Stored data:
================

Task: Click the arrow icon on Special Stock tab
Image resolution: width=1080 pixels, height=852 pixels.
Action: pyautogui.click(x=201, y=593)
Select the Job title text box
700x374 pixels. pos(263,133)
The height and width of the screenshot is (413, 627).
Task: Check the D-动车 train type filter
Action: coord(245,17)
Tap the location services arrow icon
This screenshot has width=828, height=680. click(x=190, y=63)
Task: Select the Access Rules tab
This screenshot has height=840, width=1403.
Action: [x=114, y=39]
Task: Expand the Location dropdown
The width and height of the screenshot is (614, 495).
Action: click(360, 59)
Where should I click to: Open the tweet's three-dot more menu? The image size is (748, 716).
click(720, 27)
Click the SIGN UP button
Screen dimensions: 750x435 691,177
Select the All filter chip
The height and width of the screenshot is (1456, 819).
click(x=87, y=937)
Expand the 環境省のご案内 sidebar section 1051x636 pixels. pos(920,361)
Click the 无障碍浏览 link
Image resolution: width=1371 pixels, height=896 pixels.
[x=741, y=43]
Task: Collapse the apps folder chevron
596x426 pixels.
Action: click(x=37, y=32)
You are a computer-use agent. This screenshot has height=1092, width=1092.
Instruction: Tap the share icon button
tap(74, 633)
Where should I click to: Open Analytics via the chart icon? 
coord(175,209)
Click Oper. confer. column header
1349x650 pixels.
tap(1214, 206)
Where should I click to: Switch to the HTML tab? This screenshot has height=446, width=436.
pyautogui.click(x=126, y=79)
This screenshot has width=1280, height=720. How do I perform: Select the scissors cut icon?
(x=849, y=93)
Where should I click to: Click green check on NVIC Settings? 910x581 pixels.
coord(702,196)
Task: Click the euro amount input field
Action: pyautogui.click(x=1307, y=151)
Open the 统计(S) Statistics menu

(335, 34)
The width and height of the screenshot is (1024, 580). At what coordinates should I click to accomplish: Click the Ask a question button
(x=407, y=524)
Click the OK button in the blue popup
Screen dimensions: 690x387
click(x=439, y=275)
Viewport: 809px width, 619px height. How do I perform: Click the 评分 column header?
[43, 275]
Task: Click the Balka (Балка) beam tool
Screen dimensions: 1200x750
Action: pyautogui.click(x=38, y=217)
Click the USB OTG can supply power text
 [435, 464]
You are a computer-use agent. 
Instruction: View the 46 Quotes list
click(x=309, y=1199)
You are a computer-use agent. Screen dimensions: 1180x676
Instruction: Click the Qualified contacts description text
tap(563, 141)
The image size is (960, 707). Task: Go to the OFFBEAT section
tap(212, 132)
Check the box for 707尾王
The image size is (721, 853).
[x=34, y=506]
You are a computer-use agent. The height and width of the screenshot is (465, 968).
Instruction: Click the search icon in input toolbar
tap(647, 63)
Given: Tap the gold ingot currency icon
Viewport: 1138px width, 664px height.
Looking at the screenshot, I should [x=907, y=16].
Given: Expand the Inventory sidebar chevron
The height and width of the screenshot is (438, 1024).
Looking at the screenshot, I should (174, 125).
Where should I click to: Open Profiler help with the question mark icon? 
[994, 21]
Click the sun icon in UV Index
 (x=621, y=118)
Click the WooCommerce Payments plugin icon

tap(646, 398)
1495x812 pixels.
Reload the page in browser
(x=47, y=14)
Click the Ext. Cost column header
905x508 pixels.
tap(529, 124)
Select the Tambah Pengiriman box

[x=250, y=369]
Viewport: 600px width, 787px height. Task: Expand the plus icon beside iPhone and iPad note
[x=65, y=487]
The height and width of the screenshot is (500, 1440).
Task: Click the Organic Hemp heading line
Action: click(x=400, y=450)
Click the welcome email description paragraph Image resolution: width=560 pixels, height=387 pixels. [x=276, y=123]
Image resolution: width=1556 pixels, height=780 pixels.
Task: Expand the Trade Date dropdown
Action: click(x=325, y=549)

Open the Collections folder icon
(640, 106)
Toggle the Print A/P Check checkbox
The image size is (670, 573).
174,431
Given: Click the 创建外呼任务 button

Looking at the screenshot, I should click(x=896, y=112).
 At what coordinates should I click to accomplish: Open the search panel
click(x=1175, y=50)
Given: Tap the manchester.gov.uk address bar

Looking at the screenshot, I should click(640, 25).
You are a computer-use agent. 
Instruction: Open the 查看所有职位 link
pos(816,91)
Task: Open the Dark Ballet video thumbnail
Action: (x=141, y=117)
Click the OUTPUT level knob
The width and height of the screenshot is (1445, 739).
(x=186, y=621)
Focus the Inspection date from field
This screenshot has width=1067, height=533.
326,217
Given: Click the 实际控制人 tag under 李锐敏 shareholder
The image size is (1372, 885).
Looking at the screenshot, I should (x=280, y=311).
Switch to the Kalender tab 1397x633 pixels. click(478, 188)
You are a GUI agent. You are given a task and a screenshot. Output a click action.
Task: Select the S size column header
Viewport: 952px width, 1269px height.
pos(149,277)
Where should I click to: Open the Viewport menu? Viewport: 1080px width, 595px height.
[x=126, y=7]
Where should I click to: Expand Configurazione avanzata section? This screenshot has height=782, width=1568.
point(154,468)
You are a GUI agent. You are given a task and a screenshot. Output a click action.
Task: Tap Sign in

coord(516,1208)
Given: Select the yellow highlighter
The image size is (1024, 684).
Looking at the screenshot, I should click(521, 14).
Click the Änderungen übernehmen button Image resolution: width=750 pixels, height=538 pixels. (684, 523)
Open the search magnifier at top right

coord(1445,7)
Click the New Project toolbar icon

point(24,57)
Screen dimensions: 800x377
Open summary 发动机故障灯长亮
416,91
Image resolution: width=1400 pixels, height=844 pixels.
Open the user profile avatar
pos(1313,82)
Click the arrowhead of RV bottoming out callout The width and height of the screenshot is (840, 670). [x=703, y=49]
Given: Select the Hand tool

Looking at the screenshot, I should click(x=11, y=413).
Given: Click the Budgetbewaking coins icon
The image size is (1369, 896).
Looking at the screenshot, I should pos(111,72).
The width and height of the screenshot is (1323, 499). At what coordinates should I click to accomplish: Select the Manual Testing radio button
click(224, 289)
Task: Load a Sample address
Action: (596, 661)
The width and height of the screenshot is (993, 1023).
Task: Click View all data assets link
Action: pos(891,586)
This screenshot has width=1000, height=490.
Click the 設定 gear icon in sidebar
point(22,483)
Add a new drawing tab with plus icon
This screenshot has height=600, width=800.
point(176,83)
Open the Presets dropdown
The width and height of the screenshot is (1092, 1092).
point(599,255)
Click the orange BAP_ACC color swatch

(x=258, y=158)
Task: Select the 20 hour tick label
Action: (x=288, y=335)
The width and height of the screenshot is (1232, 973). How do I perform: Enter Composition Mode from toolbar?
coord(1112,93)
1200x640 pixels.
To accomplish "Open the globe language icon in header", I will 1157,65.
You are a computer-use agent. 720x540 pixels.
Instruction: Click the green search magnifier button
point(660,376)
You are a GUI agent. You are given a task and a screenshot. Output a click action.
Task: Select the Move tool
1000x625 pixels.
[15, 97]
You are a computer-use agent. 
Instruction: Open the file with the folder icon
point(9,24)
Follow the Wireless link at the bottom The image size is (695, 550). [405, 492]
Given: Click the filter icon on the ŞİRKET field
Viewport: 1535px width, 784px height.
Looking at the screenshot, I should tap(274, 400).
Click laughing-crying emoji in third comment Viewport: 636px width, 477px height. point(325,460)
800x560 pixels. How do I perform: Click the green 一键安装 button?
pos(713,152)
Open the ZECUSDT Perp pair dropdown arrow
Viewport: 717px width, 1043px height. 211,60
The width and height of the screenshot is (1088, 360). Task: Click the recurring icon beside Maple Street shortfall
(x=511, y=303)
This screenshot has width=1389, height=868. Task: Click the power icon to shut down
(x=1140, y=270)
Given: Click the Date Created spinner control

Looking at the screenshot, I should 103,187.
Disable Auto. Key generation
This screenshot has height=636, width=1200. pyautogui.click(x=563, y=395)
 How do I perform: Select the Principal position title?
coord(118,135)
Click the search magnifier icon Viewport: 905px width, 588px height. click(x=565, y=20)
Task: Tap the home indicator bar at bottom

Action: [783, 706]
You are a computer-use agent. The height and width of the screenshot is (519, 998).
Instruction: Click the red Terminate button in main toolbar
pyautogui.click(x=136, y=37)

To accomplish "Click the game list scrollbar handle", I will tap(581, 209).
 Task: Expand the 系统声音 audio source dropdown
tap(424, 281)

================

Exercise aim: Please give a count of the lines in the records where the word "chevron" occurs, with nothing besides it.

Expected answer: 2